### Given request 1:
Using the passage below about Arroyo's move to AT&T Mexico, decide whether each statement agrees with it: (a) Arroyo had worked internationally before taking the CEO role at AT&T Mexico; (b) he became CEO in January 2015; (c) integrating and rebranding both acquisitions took about five years. Answer yes or no for each and quote the deciding words.
### Given request 2:
According to the passage below on Arroyo's move to AT&T Mexico, what job did Arroyo hold at Cingular Wireless in 2007?
### Given request 3:
From the passage below on Arroyo's move to AT&T Mexico, return word for word the section that begins at the words "Within two years, he" and ends after "wireless provider today.".

### Source passage:
In 2007, Arroyo was chief information officer at Cingular Wireless when AT&T acquired full control of the company. He was then asked to become the chief information officer for all of AT&T, then served as the president of technology development before he was offered his first CEO role as CEO of AT&T Mexico. Crucially, it was his first position away from tech development and wholly in business leadership.
He knew that his main objectives in the new role would be integrating the acquisitions of the third and fourth-largest wireless providers in Mexico. He had to judge carefully his own interest, capabilities, and comfort level in order to decide to accept it and move forward. But, he says, he likes to work at the edge of his comfort zone and continue to position himself for personal and professional growth.
Within two years, he completed the integration and rebranding of both acquisitions.
Not only was it his first CEO position; he had never worked internationally. The complementary challenges of new strategic responsibilities in a new work culture were daunting yet enticing. He accepted the challenge and became CEO in January 2015.
Those acquisitions and the strategic choices after and around them transformed AT&T Mexico into the nation’s fastest-growing wireless provider today.

### Data extract:
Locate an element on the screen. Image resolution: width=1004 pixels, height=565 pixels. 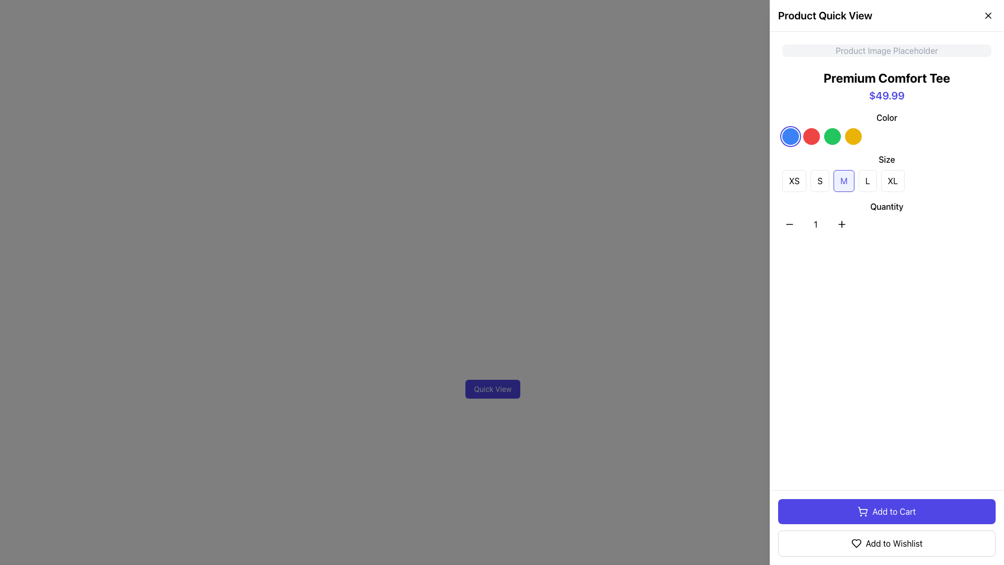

### Final result 1:
(a) No: "he had never worked internationally."
(b) Yes: "He accepted the challenge and became CEO in January 2015."
(c) No: "Within two years, he completed the integration and rebranding of both acquisitions."

### Final result 2:
He was chief information officer.

### Final result 3:
Within two years, he completed the integration and rebranding of both acquisitions.
Not only was it his first CEO position; he had never worked internationally. The complementary challenges of new strategic responsibilities in a new work culture were daunting yet enticing. He accepted the challenge and became CEO in January 2015.
Those acquisitions and the strategic choices after and around them transformed AT&T Mexico into the nation’s fastest-growing wireless provider today.